EXTRACTED RECORDS:
┄┄┄┄┄┄┄┄┄┄
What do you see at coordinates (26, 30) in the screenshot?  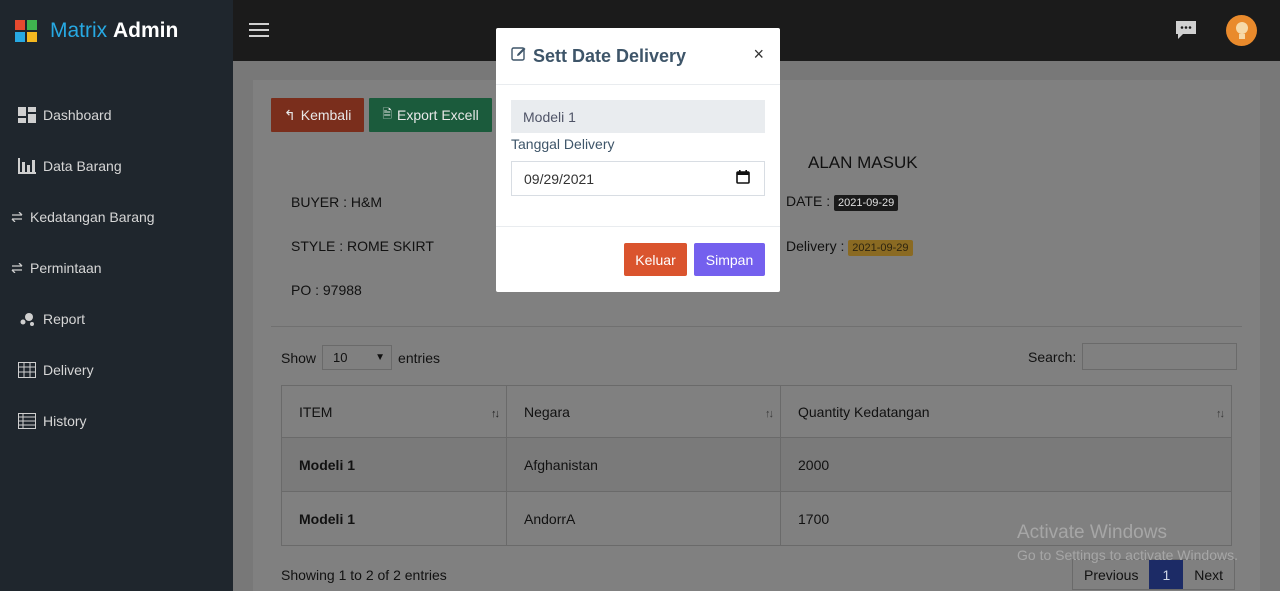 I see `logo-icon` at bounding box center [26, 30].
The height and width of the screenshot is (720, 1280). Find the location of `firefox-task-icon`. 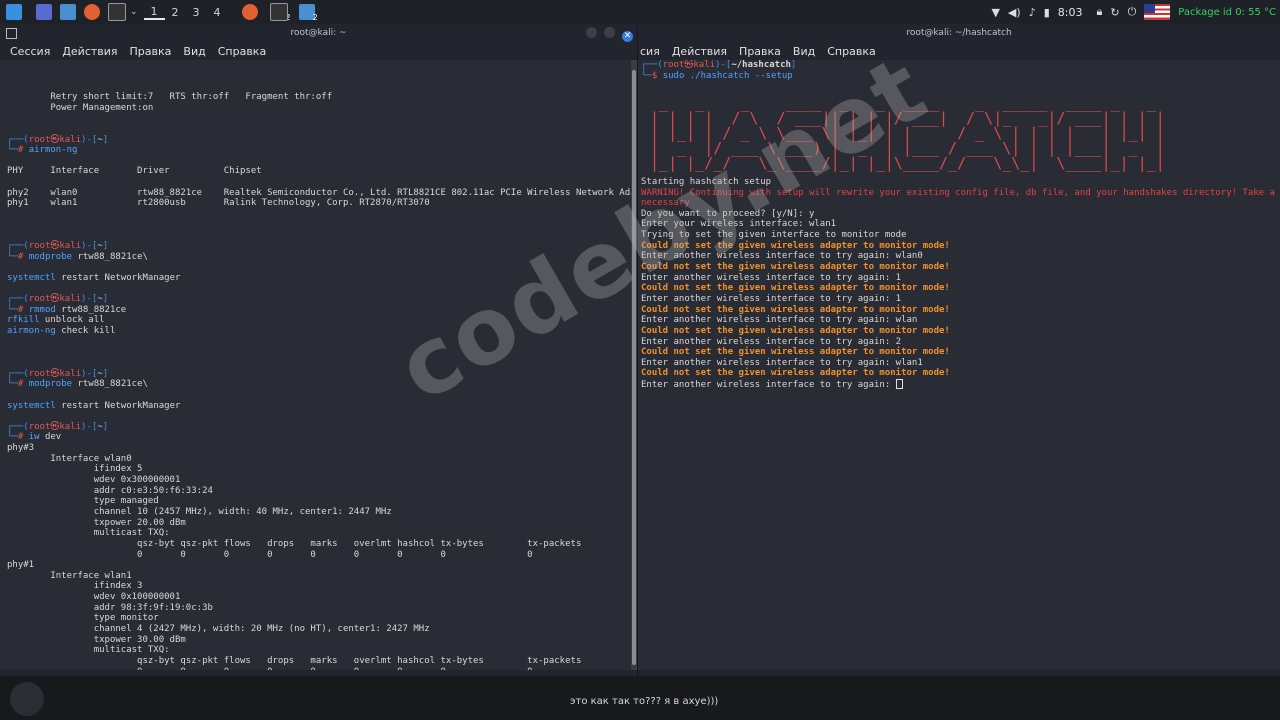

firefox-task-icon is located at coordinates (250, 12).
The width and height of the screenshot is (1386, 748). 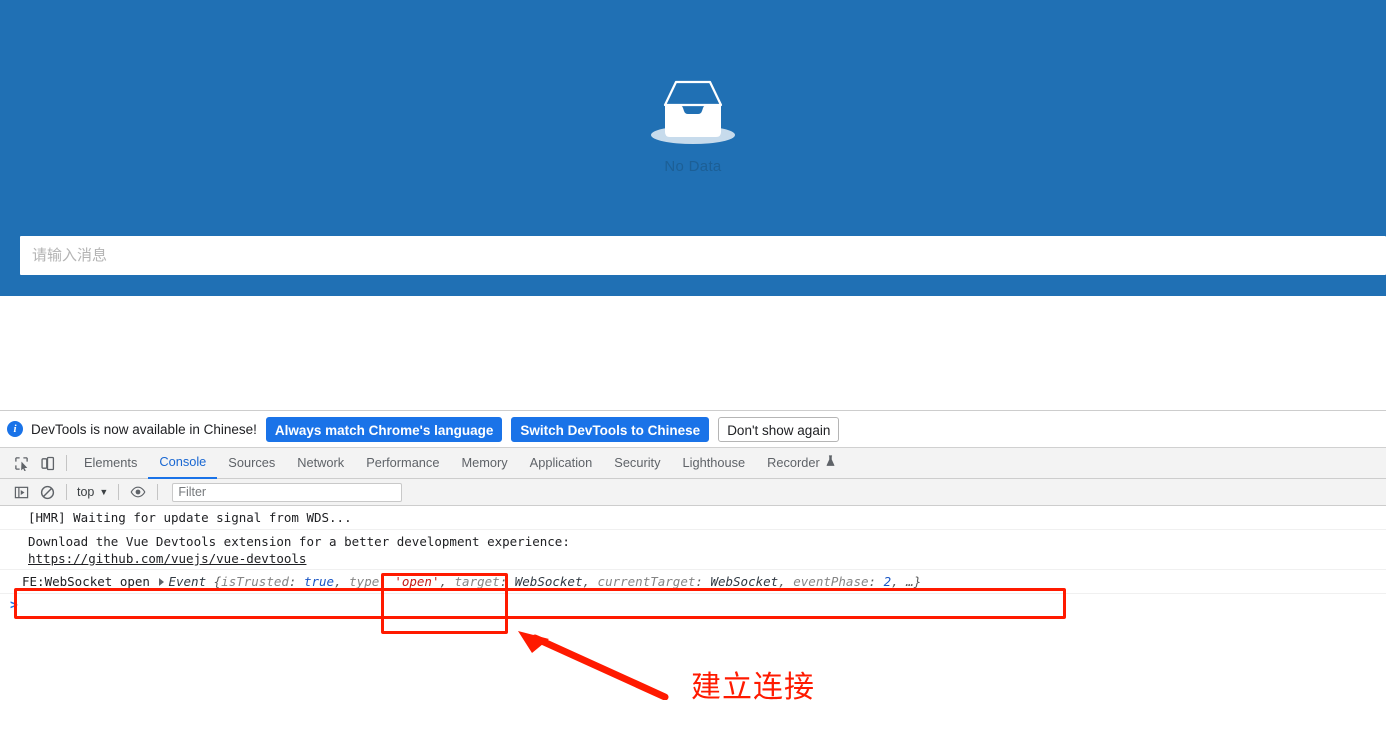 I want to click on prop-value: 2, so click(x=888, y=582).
┄┄┄┄┄┄┄┄┄┄
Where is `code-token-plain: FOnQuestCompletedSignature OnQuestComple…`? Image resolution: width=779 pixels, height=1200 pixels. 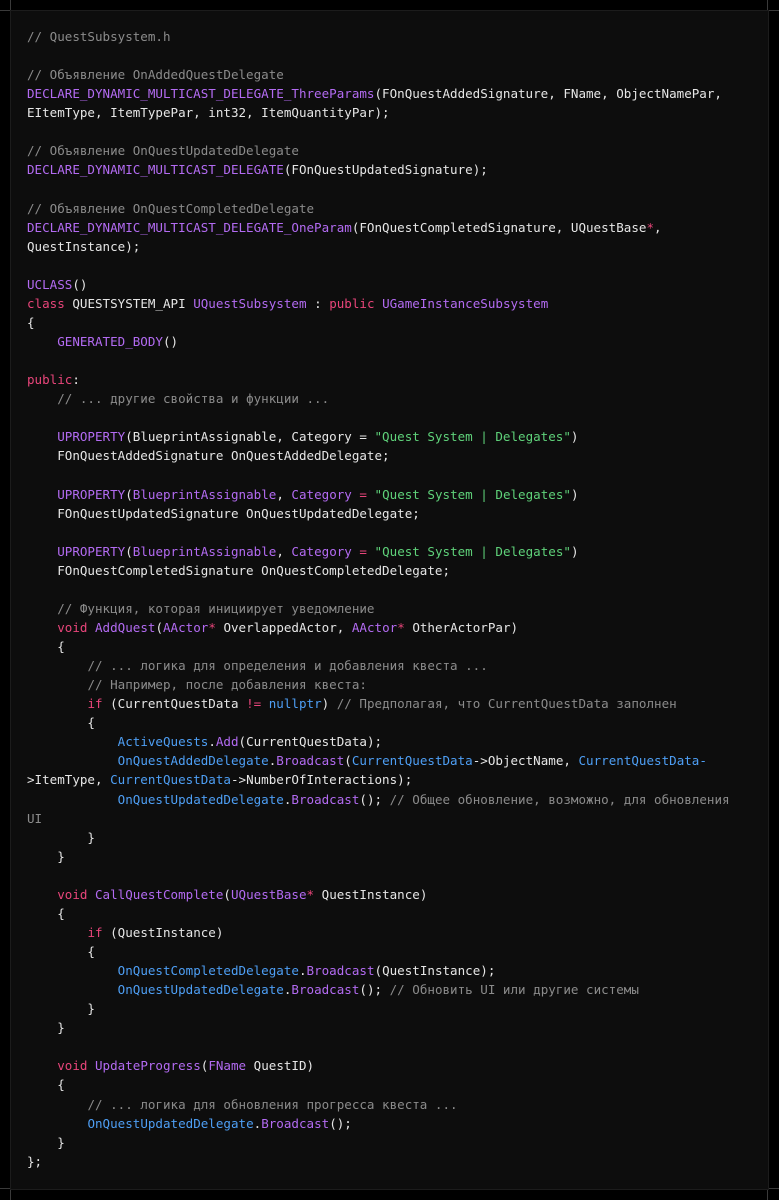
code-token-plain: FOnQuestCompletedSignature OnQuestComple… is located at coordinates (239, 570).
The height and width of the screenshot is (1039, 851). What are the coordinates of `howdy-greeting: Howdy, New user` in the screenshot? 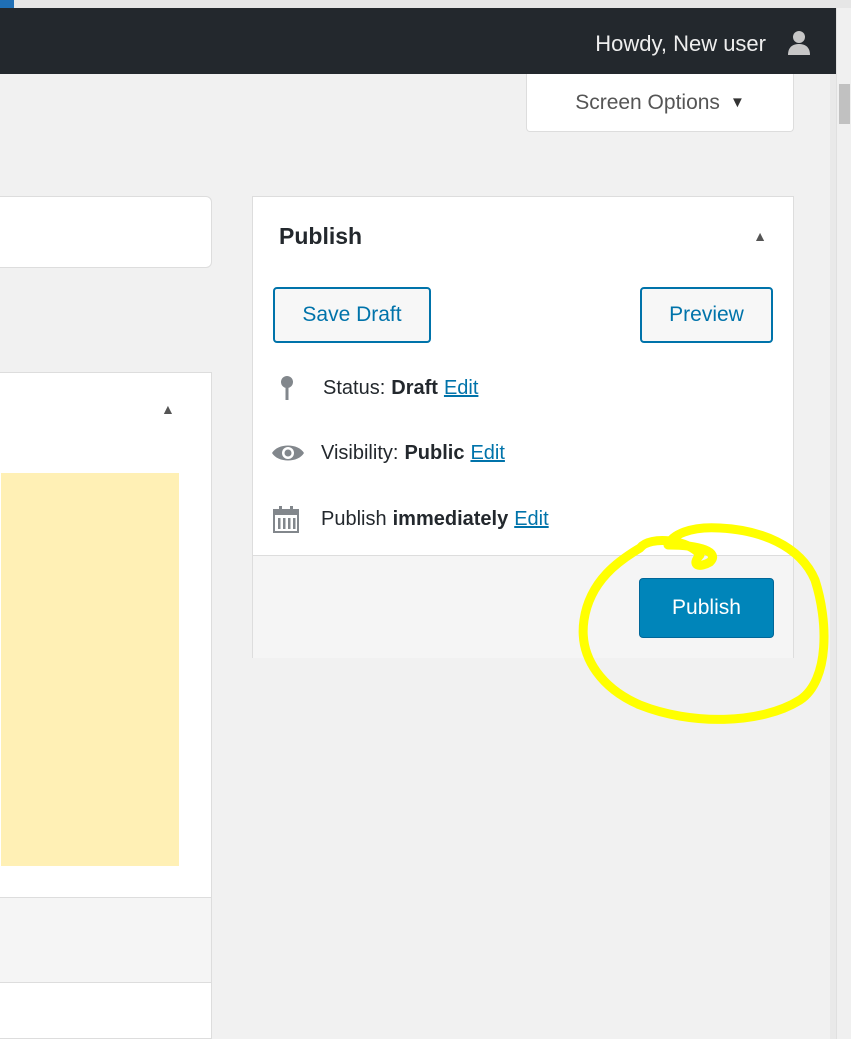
┄┄┄┄┄┄┄┄┄┄
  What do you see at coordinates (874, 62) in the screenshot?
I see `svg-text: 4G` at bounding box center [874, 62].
┄┄┄┄┄┄┄┄┄┄
PROBLEM TO SOLVE: Express the items as a JSON list of strings, one per line with blank lines left out, starting at the line that contains "pixels, height=1200 pixels." and stopping after the line that contains "The height and width of the screenshot is (1039, 851).". Leave the pictures out.

EXERCISE RESPONSE:
[
  "Where is `code-token-plain: FOnQuestCompletedSignature OnQuestComple…`? Image resolution: width=779 pixels, height=1200 pixels. ",
  "code-token-plain: FOnQuestCompletedSignature OnQuestComple… is located at coordinates (239, 570).",
  "The height and width of the screenshot is (1039, 851). What are the coordinates of `howdy-greeting: Howdy, New user` in the screenshot? "
]